Losing a child to suicide necessarily carries with it the burden of loss, one heavy and weighted enough so as to encumber you for the rest of your life here. But there are many secondary losses as well. Over the past 3 and 1/2 years, I have lost those I counted as “friends,” three jobs, my health to such extraordinary proportions that I had to have open heart surgery last fall, my financial status, my ability to function and move about as freely as I always have.
And the guilt. God the guilt, the mother lode of guilt, oozing and drenching all that I am and do in “what if’s” and second doubts. Feelings I thought I’d left behind surface all over again and I find myself drowning in despair. And the really sad part of all this is that I’m not even entirely sure this is a guilt that can be avoided.

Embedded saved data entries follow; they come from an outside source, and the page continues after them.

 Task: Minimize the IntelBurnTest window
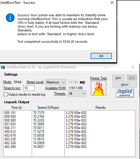point(106,67)
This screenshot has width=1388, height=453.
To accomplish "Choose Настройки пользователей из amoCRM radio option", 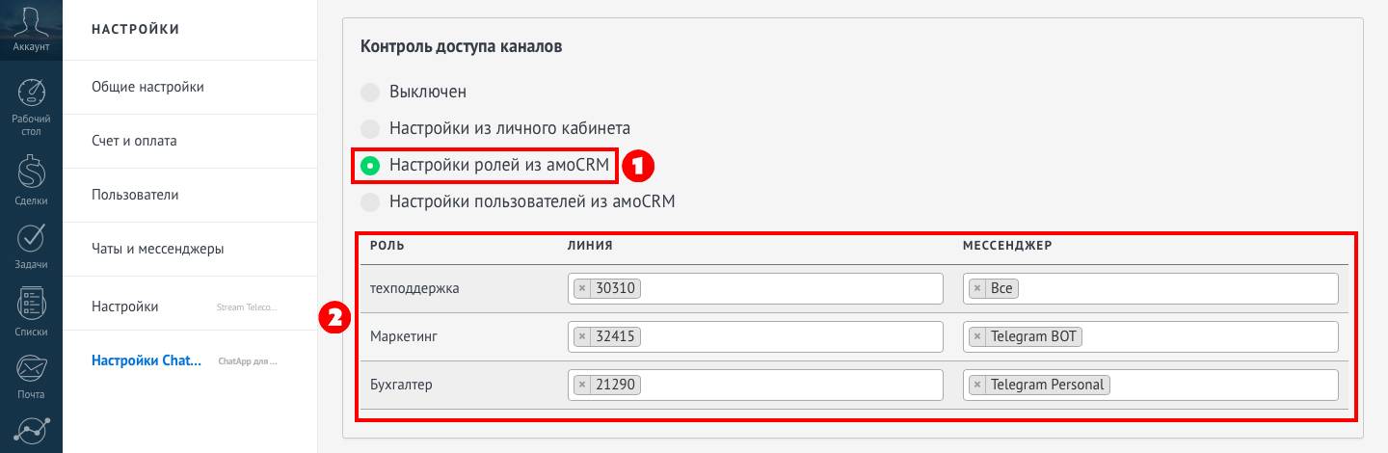I will pyautogui.click(x=370, y=202).
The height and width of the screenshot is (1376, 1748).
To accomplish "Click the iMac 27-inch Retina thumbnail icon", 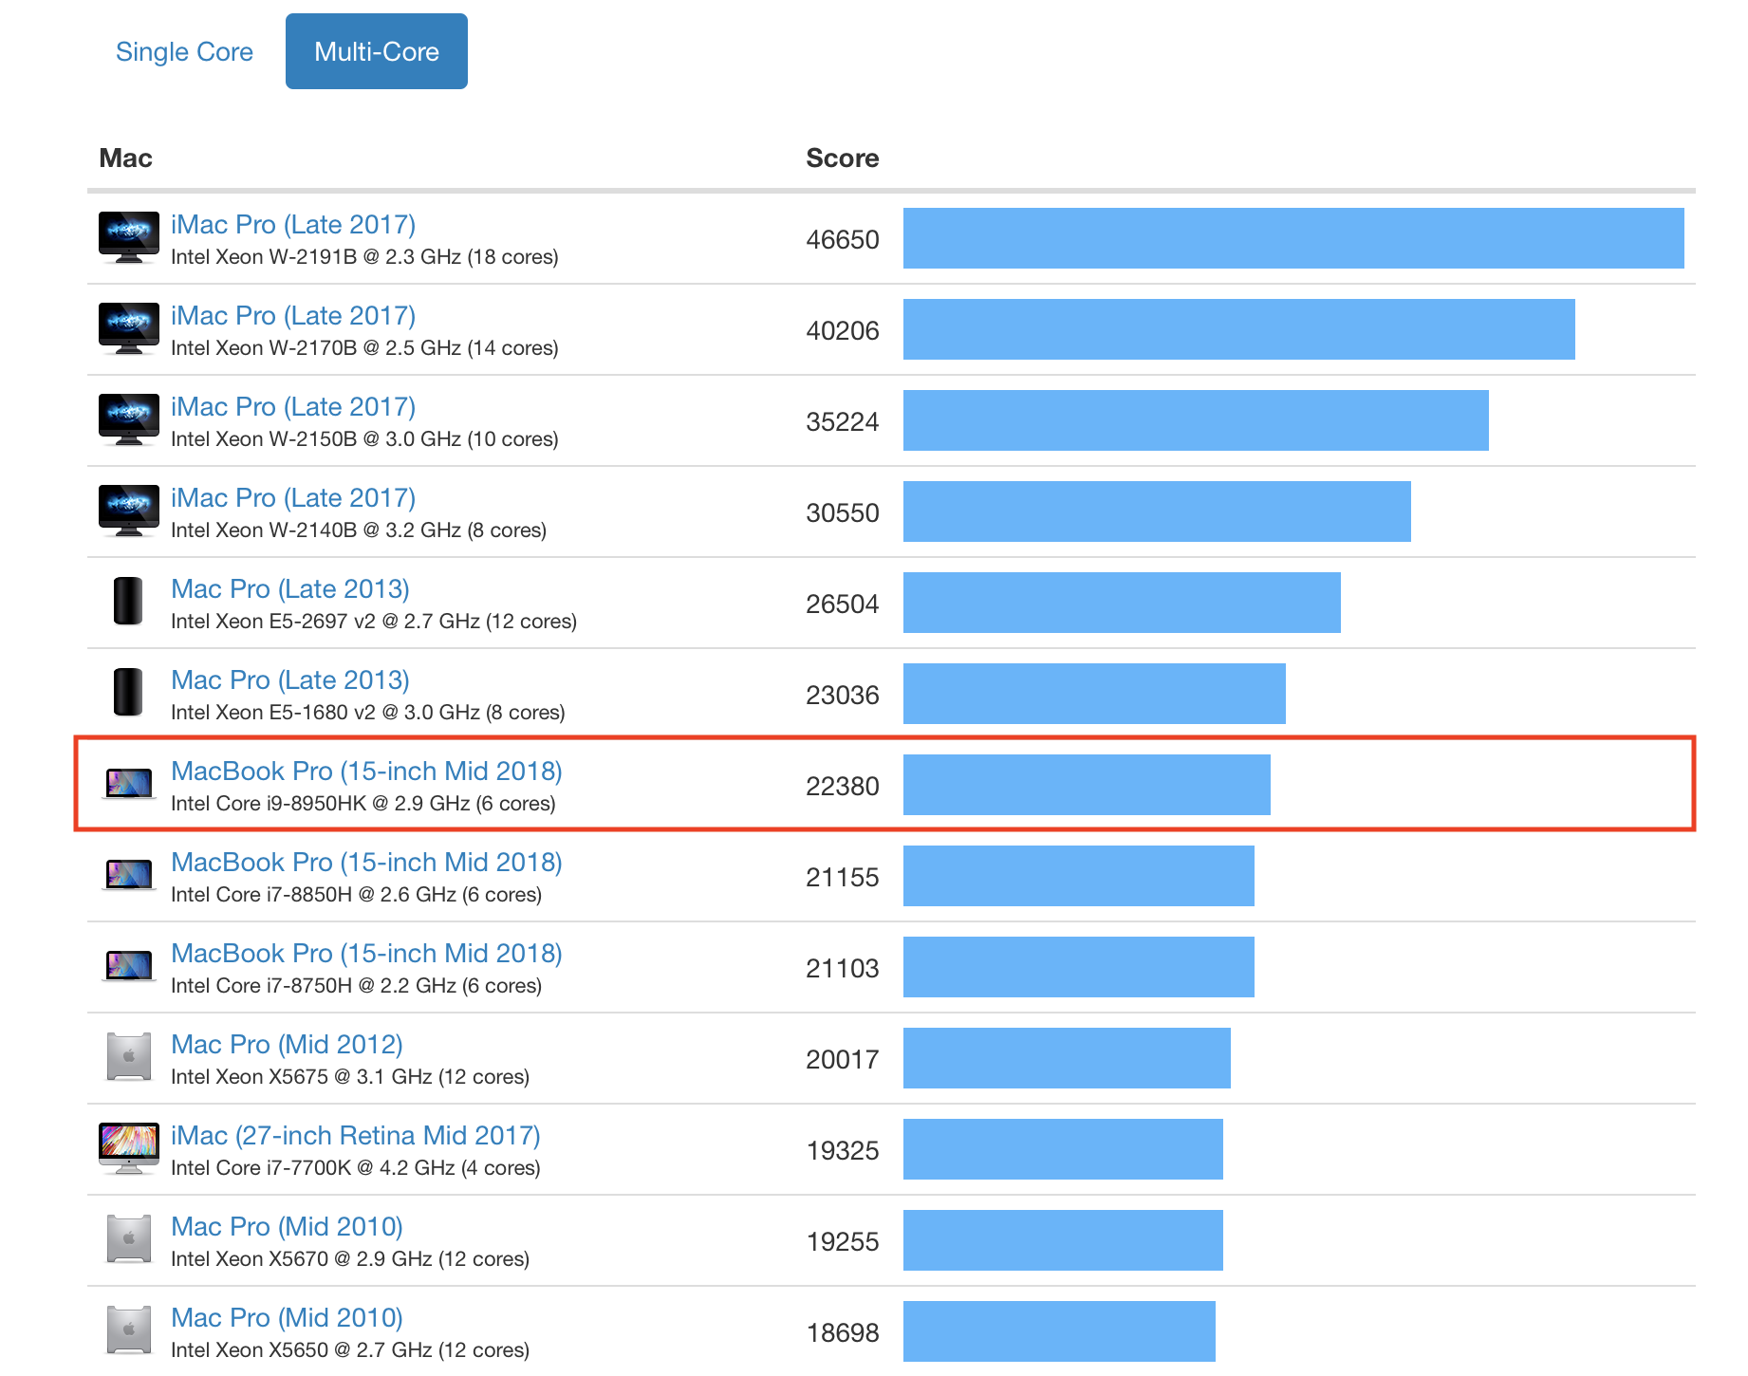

If you’ve lost a child to suicide, then you are probably all too aware of this hellish familiar ache.
Some things never change:
1. my ache for my son
2. the many ways I think about him during my day
3. the way I just about always dream about Dylan at night
4. the way just about everybody in my community just doesn’t “get” me–not unless, of course, they’ve lost a child too–and if they’ve lost a child to suicide too? then they “get” me
5. the way i slip further and further from my family network
6. my reclusiveness during “holidays”
7. my reluctance to commit to anything–and always holding back the option of bailing at the last minute
8. my not looking forward, save one day at a time–and realize, it’s taken me 3 and 1/2 years to even get to this point
I have learned how to:
1. be a master of disguise
2. fake smiling
3. fake laughing
4. fake being “normal”
5. keep the focus on others to the effect that no one asks me about myself
1. nobody really knows me anymore
2. I will always carry this deep ache and sorrow
3. my life is forever bittersweet
4. “it is what it is”
5. this is my “as is, as now”
6. I completely hate the term “new normal.” There is no such thing.
7. I will always have to hide the completeness of who I am to fit in
8. just about everybody can’t even imagine, let alone fathom, losing a child to suicide
9. I will never be “healed” until I see Dylan again.
10. It’s been 3 and 1/2 years. I’ve learned to live here, or at least to breathe here, but my heart aches for my son. Mine is a hollow existence. I miss belonging to life, to being in the flow of activity, of sharing of lives, of being like others. I will never fit in again. I live “childless” here, having lost my only son to suicide, but I am forever a mom, forever Dylan’s mom. 20 years here. and now? and now? God has held my son for 3 and 1/2 years.
11. My cat needs me
12. I still just want to be with Dylan.
My world is small. I am lonely. I miss my son.